Huntington’s disease is a genetic disease causing neuropsychiatric, motor, and cognitive deficits due to striatal neuronal loss. Several factors such as cellular cholesterol accumulation may contribute to neuronal dysfunction and death. The research team started by analyzing post-mortem samples of six patients diagnosed with Huntington’s, obtained from INSERM U289 Brain Bank at the Pitié-Salpêtrière hospital in Paris.
Researchers found that the neuron-specific enzyme that converts cholesterol to another compound, known as CYP46A1, was specifically decreased in the putamen, the brain region affected in Huntington’s. The same observation was made in a genetically engineered mouse model that expresses part of the human mutant Huntington’s disease gene containing the typical CAG repeats, which recapitulates the motor impairment of the human disease.

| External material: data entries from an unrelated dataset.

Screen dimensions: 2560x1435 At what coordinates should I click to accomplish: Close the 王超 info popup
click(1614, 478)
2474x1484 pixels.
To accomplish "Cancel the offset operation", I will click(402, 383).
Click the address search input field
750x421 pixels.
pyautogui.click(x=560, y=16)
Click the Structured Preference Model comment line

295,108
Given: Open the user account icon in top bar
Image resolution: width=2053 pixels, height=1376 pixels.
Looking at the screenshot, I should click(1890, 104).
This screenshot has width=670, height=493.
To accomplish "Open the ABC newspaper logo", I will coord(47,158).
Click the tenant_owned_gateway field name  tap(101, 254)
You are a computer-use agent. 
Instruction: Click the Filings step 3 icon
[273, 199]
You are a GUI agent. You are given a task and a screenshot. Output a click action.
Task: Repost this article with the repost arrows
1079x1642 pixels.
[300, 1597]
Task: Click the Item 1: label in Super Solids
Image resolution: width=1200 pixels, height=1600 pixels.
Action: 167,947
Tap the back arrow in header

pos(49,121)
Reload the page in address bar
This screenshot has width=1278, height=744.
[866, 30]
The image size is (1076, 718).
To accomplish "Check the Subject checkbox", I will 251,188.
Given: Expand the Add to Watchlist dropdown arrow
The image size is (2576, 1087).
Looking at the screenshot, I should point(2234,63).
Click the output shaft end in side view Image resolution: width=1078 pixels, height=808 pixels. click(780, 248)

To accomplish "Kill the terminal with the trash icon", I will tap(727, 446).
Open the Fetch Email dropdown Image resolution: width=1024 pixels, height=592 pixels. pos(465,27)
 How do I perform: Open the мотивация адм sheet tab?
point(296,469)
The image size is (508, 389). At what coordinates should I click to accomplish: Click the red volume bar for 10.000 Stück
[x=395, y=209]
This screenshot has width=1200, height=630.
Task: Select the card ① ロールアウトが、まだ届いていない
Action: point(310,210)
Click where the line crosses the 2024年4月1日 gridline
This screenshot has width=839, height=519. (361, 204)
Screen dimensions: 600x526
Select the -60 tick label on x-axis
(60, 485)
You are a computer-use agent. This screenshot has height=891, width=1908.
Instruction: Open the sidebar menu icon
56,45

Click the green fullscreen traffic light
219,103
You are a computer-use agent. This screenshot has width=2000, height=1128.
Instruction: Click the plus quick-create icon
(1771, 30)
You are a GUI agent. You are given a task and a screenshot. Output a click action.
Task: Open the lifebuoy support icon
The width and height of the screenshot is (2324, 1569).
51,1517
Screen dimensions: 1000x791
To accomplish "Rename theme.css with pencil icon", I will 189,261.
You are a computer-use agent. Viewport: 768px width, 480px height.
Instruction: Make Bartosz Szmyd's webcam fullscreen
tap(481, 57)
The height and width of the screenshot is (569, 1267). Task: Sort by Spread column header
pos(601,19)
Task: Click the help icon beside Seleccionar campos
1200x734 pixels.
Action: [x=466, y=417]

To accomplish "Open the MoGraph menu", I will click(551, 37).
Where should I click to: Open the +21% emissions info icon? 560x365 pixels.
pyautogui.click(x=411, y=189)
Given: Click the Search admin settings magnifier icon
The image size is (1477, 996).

The researchers used a viral vector to knock down the CYP46A1 gene in the brain of healthy mice and found that the animals developed spontaneous motor deficits and a striatal neuron degeneration, as in Huntington’s.
In contrast, by increasing the levels of CYP46A1 in the brains of the transgenic mice, they restored cholesterol metabolism, namely of lanosterol and desmosterol, two important cholesterol metabolites. These mice also showed partial improvement of motor deficits.
“Our findings reveal a previously unknown and unexpected role for CYP46A1 in Huntington’s disease pathogenesis. CYP46A1 prevented cholesterol accumulation in R6/2 mice and displayed neuroprotective effect via regulation of sterols, more specifically lanosterol and desmosterol,” the authors wrote in their study.
There are no current treatments for Huntington’s disease and available medications can only help reduce the symptoms of the disease. This study shows that manipulating a specific enzyme involved in the cholesterol metabolism may have a therapeutic effect in Huntington’s.
“We have revealed new cholesterol-targeting therapeutic strategies in Huntington’s disease, and presumably in other neurodegenerative diseases where dysregulation of cholesterol homeostasis has been clearly identified,” the authors said.